Tuesday, July 24, 2007

Depression and anxiety disorders

Many vets develop mental problems. The most common is PTSD (Post Traumatic Stress Disorder). That's an ailment that can often be addressed with talk therapy, even group therapy, and various kinds of psychoanalysis.

Psychoanalysis is based on the idea that there is some event, or group of events, in your past that can be pointed to as some sort of cause for your current mental problems. With PTSD that would certainly be the case.

But sometimes that kind of stress can seem to trigger more serious mental disorders. Various irrational fears and feelings are grouped together under the two umbrellas of anxiety disorder (irrational fears) and affective disorders (irrational feelings and depression). When that's the case psychoanalysis probably isn't going to help.

Full blown depression or anxiety is based on a disorder of thought, it doesn't have a "cause" somewhere back in the history of your life. There may be some historical event that seems to have triggered the disorder, and combat stress can certainly be such a trigger. But that event probably didn't really cause anything. The stress just brought the effects of an existing underlying disorder of thought to the surface.

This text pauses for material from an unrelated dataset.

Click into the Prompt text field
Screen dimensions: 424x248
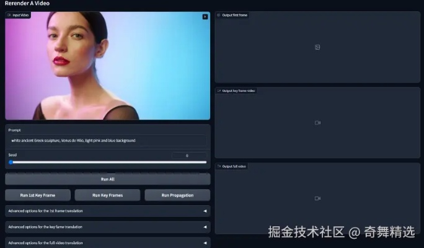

Once the underlying disorder hits the surface you can quickly reach a situation where your brain is essentially re-wired, you begin the make very irrational judgements about life risks and life situations that seem rational to your disordered brain.

You'll almost always need medication to re-wire such a miss-wired brain. And often the medication really won't do the brain re-wiring, it will just free up your brain to be re-wired. Psychoanalysis, looking to the past, won't help.

What probably will help is cognitive therapy. Cognitive therapy helps get the damaged thought processes back to rationality by looking to the short term future, but directly addressing cause and effect -- "If I get on that airplane it might crash, but it probably won't". The disordered brain thinks, "If I get on that airplane it will crash".

Some psychoanalysts do cognitive therapy as part of their bag of tricks. But not many, and even some who claim to do so don't really rely on it. If you suffer from an actual mental disorder rather than PSTD which is traceable to a specific event, then steer away from psychoanalysts who want to talk about your childhood or want to do hypnosis. Those are not serious practitioners of cognitive therapy.